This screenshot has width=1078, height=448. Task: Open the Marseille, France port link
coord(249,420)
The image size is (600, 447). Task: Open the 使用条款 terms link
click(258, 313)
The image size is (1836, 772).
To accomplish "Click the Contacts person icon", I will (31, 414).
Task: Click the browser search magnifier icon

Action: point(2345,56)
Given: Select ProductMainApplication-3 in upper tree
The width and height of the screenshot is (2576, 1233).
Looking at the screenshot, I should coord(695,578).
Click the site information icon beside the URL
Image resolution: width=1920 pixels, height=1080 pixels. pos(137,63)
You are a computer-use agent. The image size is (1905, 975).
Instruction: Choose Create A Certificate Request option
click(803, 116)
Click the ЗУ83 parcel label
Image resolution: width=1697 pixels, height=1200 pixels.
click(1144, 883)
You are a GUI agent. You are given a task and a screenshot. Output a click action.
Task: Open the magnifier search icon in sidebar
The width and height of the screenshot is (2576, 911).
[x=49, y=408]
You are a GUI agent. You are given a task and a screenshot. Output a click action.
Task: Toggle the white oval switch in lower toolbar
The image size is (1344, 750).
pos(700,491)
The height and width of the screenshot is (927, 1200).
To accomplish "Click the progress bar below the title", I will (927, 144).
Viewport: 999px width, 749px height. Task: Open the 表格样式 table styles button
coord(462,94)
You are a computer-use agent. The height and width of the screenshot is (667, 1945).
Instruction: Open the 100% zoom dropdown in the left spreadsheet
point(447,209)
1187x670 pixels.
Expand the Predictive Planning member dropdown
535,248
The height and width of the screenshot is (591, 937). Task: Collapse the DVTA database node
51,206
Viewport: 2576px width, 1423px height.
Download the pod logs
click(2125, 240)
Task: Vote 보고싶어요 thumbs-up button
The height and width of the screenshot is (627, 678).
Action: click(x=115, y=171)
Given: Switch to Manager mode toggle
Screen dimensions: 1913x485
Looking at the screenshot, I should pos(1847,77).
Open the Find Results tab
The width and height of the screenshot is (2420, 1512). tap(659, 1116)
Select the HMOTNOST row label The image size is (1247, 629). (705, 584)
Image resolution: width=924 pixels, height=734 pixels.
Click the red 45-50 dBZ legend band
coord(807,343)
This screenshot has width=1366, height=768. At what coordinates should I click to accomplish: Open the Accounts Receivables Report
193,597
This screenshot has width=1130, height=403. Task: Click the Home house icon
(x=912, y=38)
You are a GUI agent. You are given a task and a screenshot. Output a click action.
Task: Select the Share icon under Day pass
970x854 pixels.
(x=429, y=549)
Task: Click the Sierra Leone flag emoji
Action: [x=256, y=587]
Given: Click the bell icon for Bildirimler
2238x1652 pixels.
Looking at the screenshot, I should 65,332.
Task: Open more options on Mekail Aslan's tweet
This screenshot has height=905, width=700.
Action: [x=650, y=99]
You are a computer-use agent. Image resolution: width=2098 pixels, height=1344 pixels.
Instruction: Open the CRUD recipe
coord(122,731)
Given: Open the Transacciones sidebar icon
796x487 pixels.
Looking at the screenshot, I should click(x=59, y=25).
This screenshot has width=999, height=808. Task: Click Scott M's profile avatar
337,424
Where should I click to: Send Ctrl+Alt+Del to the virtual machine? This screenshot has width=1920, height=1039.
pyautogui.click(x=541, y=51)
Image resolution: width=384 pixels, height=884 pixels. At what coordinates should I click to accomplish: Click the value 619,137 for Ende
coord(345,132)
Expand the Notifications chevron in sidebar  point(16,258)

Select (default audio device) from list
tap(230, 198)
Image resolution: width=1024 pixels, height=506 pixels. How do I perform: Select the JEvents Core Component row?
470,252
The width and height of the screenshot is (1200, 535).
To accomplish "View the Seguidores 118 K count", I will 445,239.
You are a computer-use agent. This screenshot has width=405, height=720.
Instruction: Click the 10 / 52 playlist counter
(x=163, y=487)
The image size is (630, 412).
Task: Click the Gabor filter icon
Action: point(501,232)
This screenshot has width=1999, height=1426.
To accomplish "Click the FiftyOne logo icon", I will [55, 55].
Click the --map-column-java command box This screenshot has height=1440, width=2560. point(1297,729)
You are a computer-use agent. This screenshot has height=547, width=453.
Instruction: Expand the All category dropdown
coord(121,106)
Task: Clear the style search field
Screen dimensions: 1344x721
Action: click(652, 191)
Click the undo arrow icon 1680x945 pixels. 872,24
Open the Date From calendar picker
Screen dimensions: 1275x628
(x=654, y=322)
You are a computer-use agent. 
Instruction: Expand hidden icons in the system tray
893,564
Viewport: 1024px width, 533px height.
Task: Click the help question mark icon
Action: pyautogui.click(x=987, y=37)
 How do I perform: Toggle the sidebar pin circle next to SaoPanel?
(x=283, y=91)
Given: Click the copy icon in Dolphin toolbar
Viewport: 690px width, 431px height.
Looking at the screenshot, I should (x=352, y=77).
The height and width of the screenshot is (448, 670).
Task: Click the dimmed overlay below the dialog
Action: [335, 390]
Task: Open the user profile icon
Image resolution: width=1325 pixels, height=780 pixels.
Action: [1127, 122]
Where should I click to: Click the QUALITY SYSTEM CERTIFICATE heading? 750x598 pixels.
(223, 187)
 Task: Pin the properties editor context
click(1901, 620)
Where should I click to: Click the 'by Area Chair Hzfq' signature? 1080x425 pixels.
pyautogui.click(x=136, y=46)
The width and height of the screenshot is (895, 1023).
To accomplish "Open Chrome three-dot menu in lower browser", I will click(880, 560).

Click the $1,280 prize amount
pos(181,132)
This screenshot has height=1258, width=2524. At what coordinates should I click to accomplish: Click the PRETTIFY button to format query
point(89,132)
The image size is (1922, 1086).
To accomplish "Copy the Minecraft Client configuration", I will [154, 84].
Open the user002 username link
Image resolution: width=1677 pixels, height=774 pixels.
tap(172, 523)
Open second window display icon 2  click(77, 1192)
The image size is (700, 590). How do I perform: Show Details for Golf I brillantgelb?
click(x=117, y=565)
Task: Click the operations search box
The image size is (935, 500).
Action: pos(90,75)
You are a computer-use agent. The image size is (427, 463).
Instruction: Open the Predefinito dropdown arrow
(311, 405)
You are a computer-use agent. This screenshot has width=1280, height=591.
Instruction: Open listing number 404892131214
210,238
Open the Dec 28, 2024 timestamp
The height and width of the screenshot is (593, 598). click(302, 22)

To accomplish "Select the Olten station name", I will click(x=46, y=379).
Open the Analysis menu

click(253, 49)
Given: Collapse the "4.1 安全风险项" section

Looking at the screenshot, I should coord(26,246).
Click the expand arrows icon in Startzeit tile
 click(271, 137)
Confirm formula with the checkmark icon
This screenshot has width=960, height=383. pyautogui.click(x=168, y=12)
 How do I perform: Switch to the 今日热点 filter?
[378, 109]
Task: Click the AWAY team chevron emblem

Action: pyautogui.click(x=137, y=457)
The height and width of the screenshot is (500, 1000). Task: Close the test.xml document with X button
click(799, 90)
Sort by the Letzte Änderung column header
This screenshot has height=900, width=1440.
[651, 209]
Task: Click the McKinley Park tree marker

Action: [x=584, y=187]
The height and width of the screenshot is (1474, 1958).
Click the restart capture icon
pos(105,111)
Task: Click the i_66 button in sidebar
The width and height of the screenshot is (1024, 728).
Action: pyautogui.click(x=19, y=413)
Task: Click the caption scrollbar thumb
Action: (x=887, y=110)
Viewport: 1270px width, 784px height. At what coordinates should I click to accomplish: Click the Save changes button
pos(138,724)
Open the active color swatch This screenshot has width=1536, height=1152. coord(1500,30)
==============================
# Consegna
Ricopia identiche le righe che partono da quella con "This screenshot has width=1130, height=403." e arrivano fino a quella con "will [55, 55].", estremi compresi.

# Risultato
This screenshot has width=1130, height=403. Task: Click the Home house icon
(x=912, y=38)
You are a GUI agent. You are given a task and a screenshot. Output a click action.
Task: Select the Share icon under Day pass
970x854 pixels.
(x=429, y=549)
Task: Click the Sierra Leone flag emoji
Action: [x=256, y=587]
Given: Click the bell icon for Bildirimler
2238x1652 pixels.
Looking at the screenshot, I should 65,332.
Task: Open more options on Mekail Aslan's tweet
This screenshot has height=905, width=700.
Action: [x=650, y=99]
You are a computer-use agent. Image resolution: width=2098 pixels, height=1344 pixels.
Instruction: Open the CRUD recipe
coord(122,731)
Given: Open the Transacciones sidebar icon
796x487 pixels.
Looking at the screenshot, I should click(x=59, y=25).
This screenshot has width=999, height=808. Task: Click Scott M's profile avatar
337,424
Where should I click to: Send Ctrl+Alt+Del to the virtual machine? This screenshot has width=1920, height=1039.
pyautogui.click(x=541, y=51)
Image resolution: width=384 pixels, height=884 pixels. At what coordinates should I click to accomplish: Click the value 619,137 for Ende
coord(345,132)
Expand the Notifications chevron in sidebar  point(16,258)

Select (default audio device) from list
tap(230, 198)
Image resolution: width=1024 pixels, height=506 pixels. How do I perform: Select the JEvents Core Component row?
470,252
The width and height of the screenshot is (1200, 535).
To accomplish "View the Seguidores 118 K count", I will 445,239.
You are a computer-use agent. This screenshot has width=405, height=720.
Instruction: Click the 10 / 52 playlist counter
(x=163, y=487)
The image size is (630, 412).
Task: Click the Gabor filter icon
Action: point(501,232)
This screenshot has width=1999, height=1426.
To accomplish "Click the FiftyOne logo icon", I will [55, 55].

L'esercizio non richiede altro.